Work instruction: Copy each entry below without any change.

Data listing:

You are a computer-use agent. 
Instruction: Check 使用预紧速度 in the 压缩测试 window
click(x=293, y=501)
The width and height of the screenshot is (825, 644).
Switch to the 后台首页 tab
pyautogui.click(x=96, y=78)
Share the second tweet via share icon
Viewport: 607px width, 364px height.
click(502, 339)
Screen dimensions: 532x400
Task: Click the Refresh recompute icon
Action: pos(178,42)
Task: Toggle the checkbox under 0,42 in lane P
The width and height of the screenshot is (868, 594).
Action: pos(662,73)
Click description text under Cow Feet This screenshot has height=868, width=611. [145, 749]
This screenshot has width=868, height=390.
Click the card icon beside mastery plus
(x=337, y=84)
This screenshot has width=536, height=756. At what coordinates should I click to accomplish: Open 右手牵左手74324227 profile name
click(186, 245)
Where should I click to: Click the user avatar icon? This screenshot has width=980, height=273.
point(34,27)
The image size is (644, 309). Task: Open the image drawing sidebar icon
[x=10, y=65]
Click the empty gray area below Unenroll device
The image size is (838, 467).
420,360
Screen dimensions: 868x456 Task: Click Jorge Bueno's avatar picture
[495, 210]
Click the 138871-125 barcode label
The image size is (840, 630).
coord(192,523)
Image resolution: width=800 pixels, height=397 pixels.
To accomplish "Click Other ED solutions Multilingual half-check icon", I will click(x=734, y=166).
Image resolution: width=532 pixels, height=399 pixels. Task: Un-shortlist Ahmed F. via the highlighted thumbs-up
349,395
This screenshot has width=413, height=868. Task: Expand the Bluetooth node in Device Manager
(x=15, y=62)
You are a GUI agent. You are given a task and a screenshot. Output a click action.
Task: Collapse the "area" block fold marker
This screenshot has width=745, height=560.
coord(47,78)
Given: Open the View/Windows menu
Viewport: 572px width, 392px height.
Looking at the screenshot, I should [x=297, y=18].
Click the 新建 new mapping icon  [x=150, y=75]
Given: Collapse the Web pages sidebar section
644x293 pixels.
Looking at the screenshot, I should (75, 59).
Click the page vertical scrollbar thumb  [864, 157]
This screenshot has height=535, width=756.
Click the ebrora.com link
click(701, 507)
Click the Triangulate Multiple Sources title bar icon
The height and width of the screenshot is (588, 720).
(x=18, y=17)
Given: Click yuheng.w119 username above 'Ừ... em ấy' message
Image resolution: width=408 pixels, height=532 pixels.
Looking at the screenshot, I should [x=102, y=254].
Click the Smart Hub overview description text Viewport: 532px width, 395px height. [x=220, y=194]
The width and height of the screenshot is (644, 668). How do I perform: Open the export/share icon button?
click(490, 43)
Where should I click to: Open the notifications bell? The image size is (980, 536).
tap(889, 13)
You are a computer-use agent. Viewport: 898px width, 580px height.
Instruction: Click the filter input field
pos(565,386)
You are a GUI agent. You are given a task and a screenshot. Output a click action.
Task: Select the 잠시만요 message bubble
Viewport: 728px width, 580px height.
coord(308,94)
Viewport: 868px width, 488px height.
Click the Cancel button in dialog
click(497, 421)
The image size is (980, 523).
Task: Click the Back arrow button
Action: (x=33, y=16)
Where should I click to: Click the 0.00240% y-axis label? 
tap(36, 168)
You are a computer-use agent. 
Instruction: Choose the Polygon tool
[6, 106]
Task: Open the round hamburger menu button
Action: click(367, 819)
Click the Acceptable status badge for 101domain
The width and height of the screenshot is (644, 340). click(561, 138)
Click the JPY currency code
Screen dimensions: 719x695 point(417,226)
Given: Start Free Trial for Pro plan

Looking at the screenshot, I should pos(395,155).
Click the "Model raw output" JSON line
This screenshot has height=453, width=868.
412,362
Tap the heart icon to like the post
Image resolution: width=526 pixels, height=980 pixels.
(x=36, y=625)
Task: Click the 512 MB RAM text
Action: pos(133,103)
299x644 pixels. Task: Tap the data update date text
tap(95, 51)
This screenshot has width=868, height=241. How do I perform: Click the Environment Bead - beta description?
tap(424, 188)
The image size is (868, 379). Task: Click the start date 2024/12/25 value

Output for this task:
You are a computer-use agent. 
Instruction: Check 使用预紧速度 in the 压缩测试 window
click(x=293, y=501)
The width and height of the screenshot is (825, 644).
Switch to the 后台首页 tab
pyautogui.click(x=96, y=78)
Share the second tweet via share icon
Viewport: 607px width, 364px height.
click(502, 339)
Screen dimensions: 532x400
Task: Click the Refresh recompute icon
Action: pos(178,42)
Task: Toggle the checkbox under 0,42 in lane P
The width and height of the screenshot is (868, 594).
Action: pos(662,73)
Click description text under Cow Feet This screenshot has height=868, width=611. [145, 749]
This screenshot has width=868, height=390.
Click the card icon beside mastery plus
(x=337, y=84)
This screenshot has width=536, height=756. At what coordinates should I click to accomplish: Open 右手牵左手74324227 profile name
click(186, 245)
Where should I click to: Click the user avatar icon? This screenshot has width=980, height=273.
point(34,27)
The image size is (644, 309). Task: Open the image drawing sidebar icon
[x=10, y=65]
Click the empty gray area below Unenroll device
The image size is (838, 467).
420,360
Screen dimensions: 868x456 Task: Click Jorge Bueno's avatar picture
[495, 210]
Click the 138871-125 barcode label
The image size is (840, 630).
coord(192,523)
Image resolution: width=800 pixels, height=397 pixels.
To accomplish "Click Other ED solutions Multilingual half-check icon", I will click(x=734, y=166).
Image resolution: width=532 pixels, height=399 pixels. Task: Un-shortlist Ahmed F. via the highlighted thumbs-up
349,395
This screenshot has width=413, height=868. Task: Expand the Bluetooth node in Device Manager
(x=15, y=62)
You are a GUI agent. You are given a task and a screenshot. Output a click action.
Task: Collapse the "area" block fold marker
This screenshot has width=745, height=560.
coord(47,78)
Given: Open the View/Windows menu
Viewport: 572px width, 392px height.
Looking at the screenshot, I should [x=297, y=18].
Click the 新建 new mapping icon  [x=150, y=75]
Given: Collapse the Web pages sidebar section
644x293 pixels.
Looking at the screenshot, I should (75, 59).
Click the page vertical scrollbar thumb  [864, 157]
This screenshot has height=535, width=756.
Click the ebrora.com link
click(701, 507)
Click the Triangulate Multiple Sources title bar icon
The height and width of the screenshot is (588, 720).
(x=18, y=17)
Given: Click yuheng.w119 username above 'Ừ... em ấy' message
Image resolution: width=408 pixels, height=532 pixels.
Looking at the screenshot, I should [x=102, y=254].
Click the Smart Hub overview description text Viewport: 532px width, 395px height. [x=220, y=194]
The width and height of the screenshot is (644, 668). How do I perform: Open the export/share icon button?
click(490, 43)
Where should I click to: Open the notifications bell? The image size is (980, 536).
tap(889, 13)
You are a computer-use agent. Viewport: 898px width, 580px height.
Instruction: Click the filter input field
pos(565,386)
You are a GUI agent. You are given a task and a screenshot. Output a click action.
Task: Select the 잠시만요 message bubble
Viewport: 728px width, 580px height.
coord(308,94)
Viewport: 868px width, 488px height.
Click the Cancel button in dialog
click(497, 421)
The image size is (980, 523).
Task: Click the Back arrow button
Action: (x=33, y=16)
Where should I click to: Click the 0.00240% y-axis label? 
tap(36, 168)
You are a computer-use agent. 
Instruction: Choose the Polygon tool
[6, 106]
Task: Open the round hamburger menu button
Action: click(367, 819)
Click the Acceptable status badge for 101domain
The width and height of the screenshot is (644, 340). click(561, 138)
Click the JPY currency code
Screen dimensions: 719x695 point(417,226)
Given: Start Free Trial for Pro plan

Looking at the screenshot, I should pos(395,155).
Click the "Model raw output" JSON line
This screenshot has height=453, width=868.
412,362
Tap the heart icon to like the post
Image resolution: width=526 pixels, height=980 pixels.
(x=36, y=625)
Task: Click the 512 MB RAM text
Action: pos(133,103)
299x644 pixels. Task: Tap the data update date text
tap(95, 51)
This screenshot has width=868, height=241. How do I perform: Click the Environment Bead - beta description?
tap(424, 188)
The image size is (868, 379). Task: Click the start date 2024/12/25 value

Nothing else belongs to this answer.